- _Work order_: Scan the entries line by line and return those with "computer".

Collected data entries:
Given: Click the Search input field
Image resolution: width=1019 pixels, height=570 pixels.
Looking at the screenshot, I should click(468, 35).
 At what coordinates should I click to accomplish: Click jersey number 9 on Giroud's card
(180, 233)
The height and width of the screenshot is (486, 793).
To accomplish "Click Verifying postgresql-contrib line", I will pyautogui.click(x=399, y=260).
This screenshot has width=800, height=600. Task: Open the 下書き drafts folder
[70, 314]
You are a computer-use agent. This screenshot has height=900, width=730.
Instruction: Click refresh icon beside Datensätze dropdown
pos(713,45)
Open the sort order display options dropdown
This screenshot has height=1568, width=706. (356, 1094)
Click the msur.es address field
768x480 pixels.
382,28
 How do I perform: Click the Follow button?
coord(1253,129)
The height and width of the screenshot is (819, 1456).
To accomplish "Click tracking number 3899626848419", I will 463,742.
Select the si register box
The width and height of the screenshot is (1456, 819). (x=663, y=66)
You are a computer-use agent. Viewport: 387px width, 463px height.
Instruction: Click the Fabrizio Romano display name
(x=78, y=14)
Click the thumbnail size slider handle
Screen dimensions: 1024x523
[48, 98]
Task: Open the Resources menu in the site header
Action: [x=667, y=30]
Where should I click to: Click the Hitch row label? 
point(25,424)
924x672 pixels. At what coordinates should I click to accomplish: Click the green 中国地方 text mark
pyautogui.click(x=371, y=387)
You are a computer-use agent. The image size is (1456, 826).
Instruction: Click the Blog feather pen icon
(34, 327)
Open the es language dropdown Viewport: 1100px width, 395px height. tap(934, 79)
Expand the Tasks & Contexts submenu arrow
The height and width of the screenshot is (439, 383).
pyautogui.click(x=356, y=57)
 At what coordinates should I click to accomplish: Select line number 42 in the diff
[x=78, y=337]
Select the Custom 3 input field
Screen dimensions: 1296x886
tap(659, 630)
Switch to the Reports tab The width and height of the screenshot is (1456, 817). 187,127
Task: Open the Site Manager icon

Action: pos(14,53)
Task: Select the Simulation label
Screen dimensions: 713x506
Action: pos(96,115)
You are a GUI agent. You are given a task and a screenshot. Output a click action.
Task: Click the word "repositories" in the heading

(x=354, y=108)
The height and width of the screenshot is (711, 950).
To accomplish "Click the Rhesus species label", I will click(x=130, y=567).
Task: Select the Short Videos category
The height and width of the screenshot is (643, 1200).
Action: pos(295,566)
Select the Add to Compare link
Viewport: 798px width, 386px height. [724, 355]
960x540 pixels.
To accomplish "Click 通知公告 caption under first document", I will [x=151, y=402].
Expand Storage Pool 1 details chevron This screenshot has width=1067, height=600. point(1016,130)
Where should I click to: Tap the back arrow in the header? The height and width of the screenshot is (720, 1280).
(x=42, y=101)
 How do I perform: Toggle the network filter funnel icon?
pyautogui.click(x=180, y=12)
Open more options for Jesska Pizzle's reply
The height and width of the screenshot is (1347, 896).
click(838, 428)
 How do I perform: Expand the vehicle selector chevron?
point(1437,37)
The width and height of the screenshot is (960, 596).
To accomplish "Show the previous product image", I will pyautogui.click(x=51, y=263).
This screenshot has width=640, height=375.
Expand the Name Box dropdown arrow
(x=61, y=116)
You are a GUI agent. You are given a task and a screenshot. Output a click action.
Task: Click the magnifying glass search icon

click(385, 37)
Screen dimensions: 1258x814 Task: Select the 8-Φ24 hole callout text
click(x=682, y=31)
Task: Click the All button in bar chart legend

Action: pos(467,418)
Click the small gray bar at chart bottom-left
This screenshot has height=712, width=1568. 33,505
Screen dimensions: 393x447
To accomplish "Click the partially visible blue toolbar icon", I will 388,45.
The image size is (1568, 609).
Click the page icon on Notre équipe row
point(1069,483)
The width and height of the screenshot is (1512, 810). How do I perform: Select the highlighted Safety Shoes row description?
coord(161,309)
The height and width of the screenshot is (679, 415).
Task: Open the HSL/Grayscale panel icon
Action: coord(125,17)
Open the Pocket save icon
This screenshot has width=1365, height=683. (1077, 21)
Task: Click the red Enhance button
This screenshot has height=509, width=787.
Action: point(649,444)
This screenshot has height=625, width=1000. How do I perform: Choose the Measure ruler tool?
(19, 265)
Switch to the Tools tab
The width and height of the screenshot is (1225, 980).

- _Task solution_:
You are a computer-use agent. This screenshot has height=900, width=730.
You are a computer-use agent. Viewport: 387px width, 463px height.
You are a computer-use agent. The image size is (1456, 826).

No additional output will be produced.